Nun möchte ich die ausgelesenen Homematic-Daten mittels Libnodave
in einen Datenbaustein meiner S7 übertragen.

Ich habe bereits die libnodave.net.cs in mein Programm importiert und erfolgreich eine Verbindung zu meiner S7 aufgebaut.
(Verbindung über TCPIP mit CP343-1)
Das auslesen von Merker-Bytes und Real-Werten (Floating) habe ich anhand der Libnodave C#-Beispiele nachvollzogen und Funktioniert. 

Mein Problem ist nun Folgendes:
1. Blutiger Anfänger mit C# (und allen anderen Hochsprachen)-wie gesagt
2. Ich möchte den Inhalt einer Text-Box (z.B textBox2.Text="19,70")
in den Datenbaustein DB100.DBD0 schreiben (Wobei dieser als Real       definiert ist (4Bytes).

Ich habe es bereits mit dem  dc.writeBytes befehl probiert:

res = dc.writeBytes(libnodave.daveDB, 100, 0, 4, XXXX);

-erhalte jedoch in meinem Datenbaustein nur unsinnige Werte.

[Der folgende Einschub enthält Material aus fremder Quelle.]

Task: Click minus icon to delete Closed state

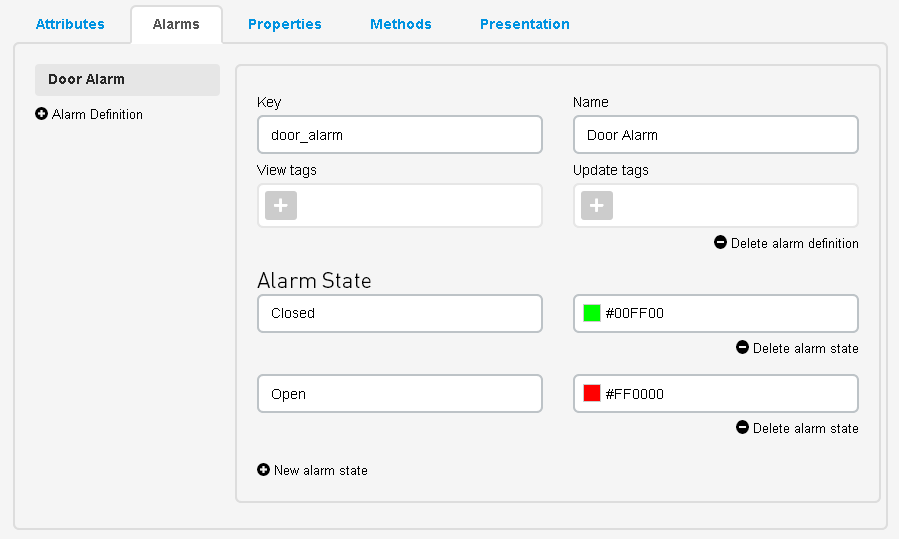Action: tap(742, 348)
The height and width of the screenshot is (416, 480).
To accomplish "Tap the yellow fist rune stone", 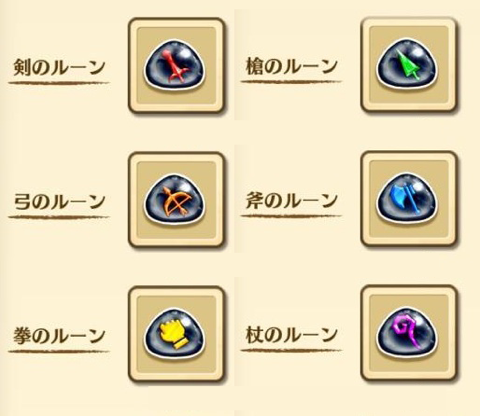I will click(175, 334).
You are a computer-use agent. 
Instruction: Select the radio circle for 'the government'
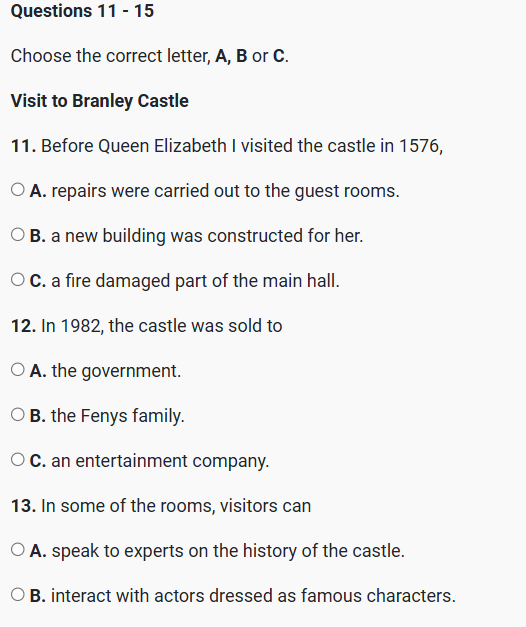tap(18, 369)
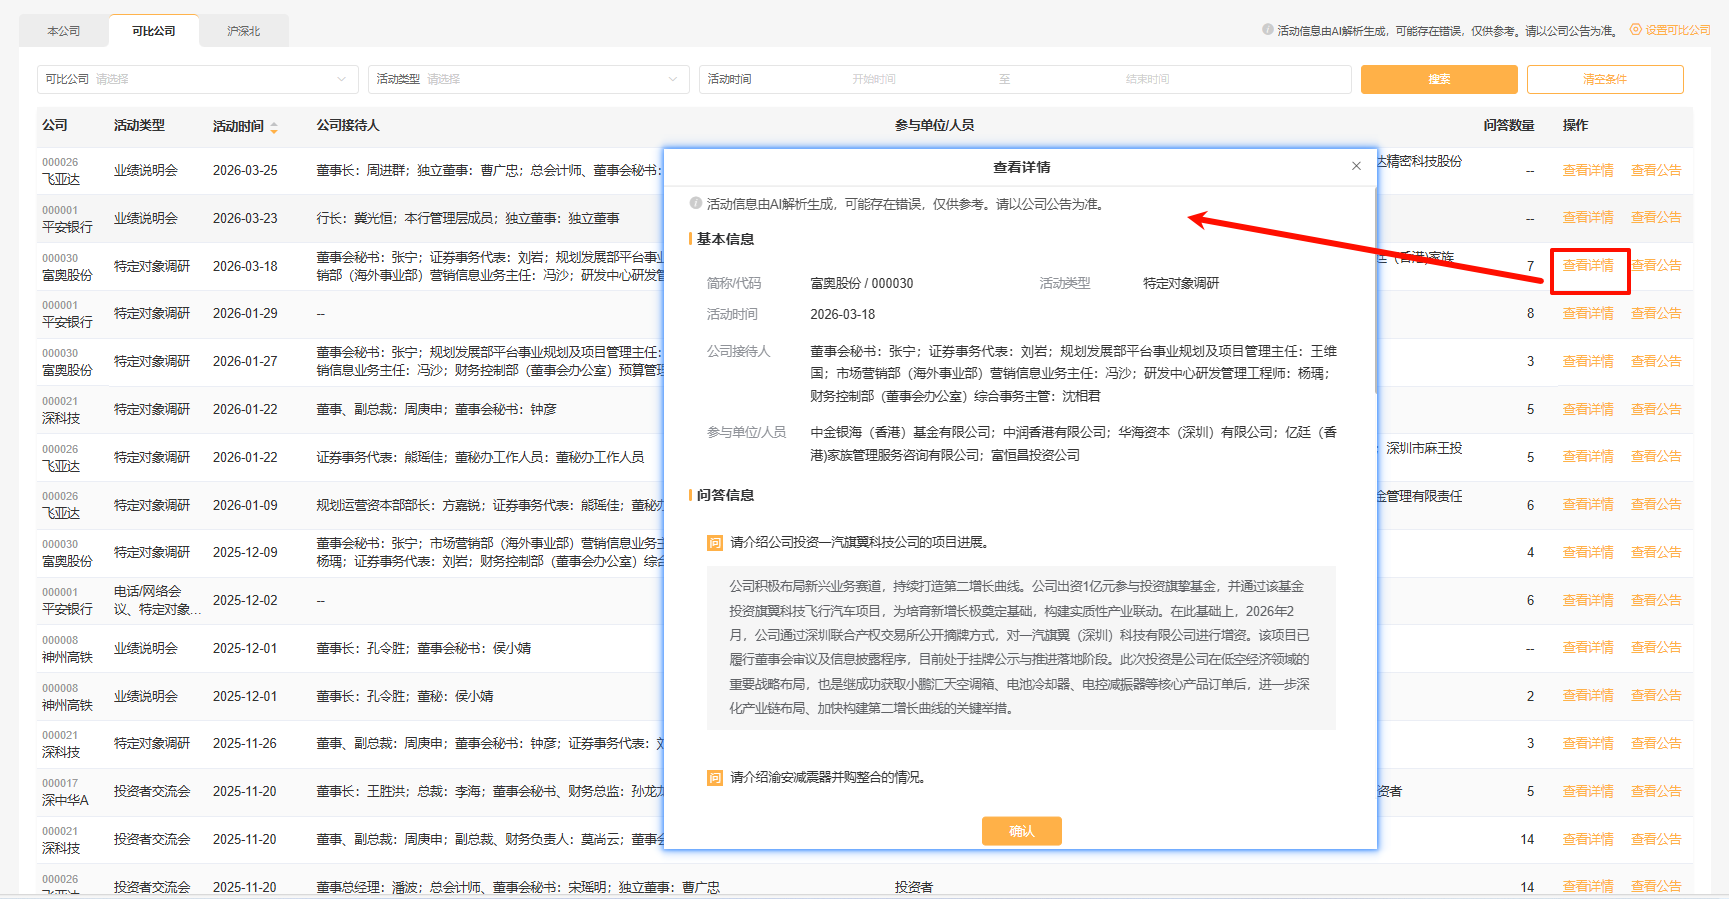Viewport: 1729px width, 899px height.
Task: Click the info icon in the dialog's AI disclaimer
Action: click(x=696, y=204)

Ich vermute (nach durchlesen der Libnodave-Hilfe) das ich den Realwert, den ich schreiben möchte (hier mit XXXX dargestellt)in 4 Bytes zerlegen muß, und diese dann anschließend noch vertauschen muß (Low-Highbyte), bevor man diese dann an die S7 senden kann.
- und schätzungsweise vorher noch den String von textBox2.Text
in einen Zahlenwert wandeln muss.

-Wobei genau das mein Problem ist, das ich ja von C# keine wirkliche Ahnung habe, ich es aber benutzen muß, da es für meine Homematic CCU nur ein Programm-Modul in c# gibt.

Könnte jemand der C# kann mir ein Codebeispiel posten ???

Gruß
Michael


----------



## Rainer Hönle (8 April 2009)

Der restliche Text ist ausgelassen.